I am an Idiot Girl. I am kinda messy inside and out. I trip a lot. I make a fool of myself more times than I don't. I have fallen off decks, off the edge of stairwells and off a set on a stage, sober. I miss my co-founder dearly. Together we have visited goats in the night, saved each other from awful dates and sang Karaoke with a guy who hears voices. I may or may not talk her into some crazy ideas from time to time as well. But idiot girls are amazing. We may drink too much, think too much and get ourselves into situations Smart Girls don't get themselves into, but Smart Girls don't have the kind of memories Idiot Girls have.
I have grown into the series of books as well. I was single when I read The Idiots Girls' Action Adventure Club. And I was the one with the list of dumb ex boyfriends, the crazy late night adventures and hanging out at same shady bars (especially the Free til You Pee night in Merritt Island, just ask my friend Aimee). Now I'm older and living the married life without being married. But like you, cooking was the key to the man's heart. I too remembered chicken cutlet's to a man whose mother was a health nut will bond this man to you. Baked goods help too. And I couldn't believe that I had found a guy who called when he did and kept showing up, who did sweet things and who didn't have a slew of awful friends. You like what I like and like staying home too? He isn't perfect, but I am very happy with my potential suitor. Although I'm not planning a wedding anytime soon but I understand Autobiography of a Fat Bride. I will most likely be a fat bride although I do have a mother who does not believe in a traditional wedding so with any luck I'll be married on a beach on an island somewhere and there will be not meatball pyramid because I don't like them. It's nice to know when the time comes, there will be an idiot guide to get me through it.
Please don't think less of me, but I haven't got through There's a (Slight) Chance I Might Be Going to Hell or purchased Spooky Girls. I just found out about Flaming Tantrum of Death and It Looked Different on the Model and can't wait to get both of them. I love all the work, but I just keep going back to Idiot Girls. I laugh out loud at the same parts every time, even when I know there coming. When telling about Idiot Game Jamie, and I know on the bottom of the next page is when her Dutch boyfriend has to carry her over his shoulder out of the family gathering and she pees on him and I start giggling. When alone, no big deal but many of times I've done this in public and many of times I've gotten the let's-get-away-from-the-crazy-lady look. Truthfully, I really don't mind it because I'd rather have people farther than closer, but I'm getting away from the topic.

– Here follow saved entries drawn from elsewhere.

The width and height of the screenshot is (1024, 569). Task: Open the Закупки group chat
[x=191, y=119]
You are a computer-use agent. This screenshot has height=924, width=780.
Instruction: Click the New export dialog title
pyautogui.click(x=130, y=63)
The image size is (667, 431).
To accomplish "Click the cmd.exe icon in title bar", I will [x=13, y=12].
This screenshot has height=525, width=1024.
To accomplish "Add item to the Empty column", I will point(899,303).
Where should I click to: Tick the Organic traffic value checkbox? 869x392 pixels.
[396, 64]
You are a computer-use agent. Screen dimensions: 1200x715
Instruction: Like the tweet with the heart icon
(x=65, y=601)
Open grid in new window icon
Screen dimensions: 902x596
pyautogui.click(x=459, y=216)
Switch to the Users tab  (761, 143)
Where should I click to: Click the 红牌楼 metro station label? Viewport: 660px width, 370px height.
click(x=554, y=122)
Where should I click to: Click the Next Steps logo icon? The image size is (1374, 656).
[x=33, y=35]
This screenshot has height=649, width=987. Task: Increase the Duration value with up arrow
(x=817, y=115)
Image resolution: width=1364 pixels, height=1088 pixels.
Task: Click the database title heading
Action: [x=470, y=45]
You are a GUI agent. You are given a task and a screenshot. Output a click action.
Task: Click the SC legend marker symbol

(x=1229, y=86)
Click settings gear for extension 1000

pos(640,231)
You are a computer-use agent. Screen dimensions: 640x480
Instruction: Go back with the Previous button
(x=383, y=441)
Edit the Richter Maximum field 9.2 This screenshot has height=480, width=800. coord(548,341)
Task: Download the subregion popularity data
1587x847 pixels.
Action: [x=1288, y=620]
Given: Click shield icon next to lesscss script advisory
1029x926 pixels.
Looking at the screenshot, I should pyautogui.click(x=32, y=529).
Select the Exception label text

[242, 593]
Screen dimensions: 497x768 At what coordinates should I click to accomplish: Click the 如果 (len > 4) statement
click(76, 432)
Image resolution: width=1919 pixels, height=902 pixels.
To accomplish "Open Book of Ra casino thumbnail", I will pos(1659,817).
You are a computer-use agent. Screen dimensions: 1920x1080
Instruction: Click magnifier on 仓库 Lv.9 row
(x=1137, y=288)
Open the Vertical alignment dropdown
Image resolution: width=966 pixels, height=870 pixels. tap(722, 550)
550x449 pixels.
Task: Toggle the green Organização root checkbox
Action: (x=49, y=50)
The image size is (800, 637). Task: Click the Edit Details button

I love these books. I love that the crazy brunette is not the side kick she is the star. I may not have the funny Sex and the City story life. I don't go to classy clubs for 14 dollar drinks. My heels don't cost as much as my rent, they're from Payless and in the rare occasion Macy's (only 1 pair, I think). I don't go to art museums or blues clubs, I walk around downtown Disney and Citywalk but don't usually go in anything. I've been to Emeril's once but Moe's plenty of times. And I am not ashamed. I am proud to be an Idiot Girl and greatful for you to sharing this with me.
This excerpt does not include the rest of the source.